The DHT library you’re using is probably not compatible with the Arduino 101. It uses a simple while loop to realize a wait timeout, no delay or anything in it, it simply uses the time digitalRead() needs on an AVR Arduino (UNO, Mega2560, etc.) to wait a certain time. I’d expect the 101 to process these operations much faster. A small delay of the sensor and that doesn’t work anymore.

If you want to fix that you might want to start by insertint a delayMicroseconds(1) in the while() loops in the readSensor() method of the library. That might compensate the higher processing power of the ARM CPU. I don’t know how sensitive the DHT11 is for timing issues but that’s a starting point.

I'm not clear on what you mean by "You don't need two objects of type dht, one is sufficient as you supply the pin to be used in the read method" - I am using 2 sensors and comparing the temps between them. Is there a different way to code this so that it reads both with more efficient code?

also, it was my understanding that the read command was getting the temp, and then the "DHT1.temperature" line was displaying it. But maybe to your point, I'm confused why I'm not referencing the chk_in and chk_out - this is code that I cut and pasted together, and I'm wondering if I can just get rid of some of that?

Thanks,

Steve

I'm not clear on what you mean by "You don't need two objects of type dht, one is sufficient as you supply the pin to be used in the read method" - I am using 2 sensors and comparing the temps between them. Is there a different way to code this so that it reads both with more efficient code?

You have

dht DHT1;
dht DHT2;

but it's enough to have

dht DHT;

and then use

      int chk_in = DHT.read11(DHT1PIN);
      int chk_out = DHT.read11(DHT2PIN);

instead of

      int chk_in = DHT1.read11(DHT1PIN);
      int chk_out = DHT2.read11(DHT2PIN);

also, it was my understanding that the read command was getting the temp, and then the "DHT1.temperature" line was displaying it.

This is mostly correct although DHT1.temperature does not display it, it just returns the read temperature.

But maybe to your point, I'm confused why I'm not referencing the chk_in and chk_out - this is code that I cut and pasted together, and I'm wondering if I can just get rid of some of that?

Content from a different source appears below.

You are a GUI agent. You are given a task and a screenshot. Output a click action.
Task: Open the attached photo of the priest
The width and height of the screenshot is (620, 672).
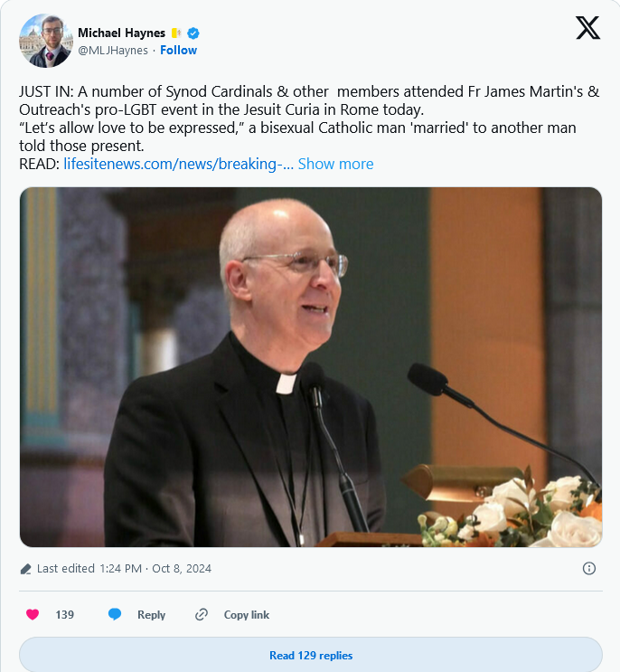click(x=311, y=367)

The read11() method returns an integer status code that tells you if the read was successfully made or if there was a problem. If you store that return value in a variable but don't use that variable afterwards you'll never find out that you cannot display a temperature because that value was never received from the sensor. That's why you should always check return values.

Did you understand my comment about the incompatibility of the library you used with the hardware you try to run it on?

Does the DHT11 device need decoupling? I suspect it does.

@MarkT: As you can see on the posted picture the OP uses the DHT11 on a breakout board. Most of these boards include a decoupling capacitor.

pylon:
did you understand my comment about the incompatibility of the library you used with the hardware you try to run it on

pylon:
Yes, thanks. I wasn't aware that could be an issue. I loaded a newer library, but it gave me errors and didn't work at all with my 101. I'm going to try a few more this weekend. Not really knowing what I'm looking at, there seems to be a lot of language in the library that looks like it might be causing the time out. I also found someone's post about how to use the hdt11 without a library, but it was very confusing to me. This is becoming very frustrating, and maybe my Arduino reset really is just the best option for what I'm trying to accomplish.

Try the library from Adafruit (GitHub - adafruit/DHT-sensor-library: Arduino library for DHT11, DHT22, etc Temperature & Humidity Sensors), they did it with multi-platform usability in mind, so it should run on the Arduino 101 without a problem.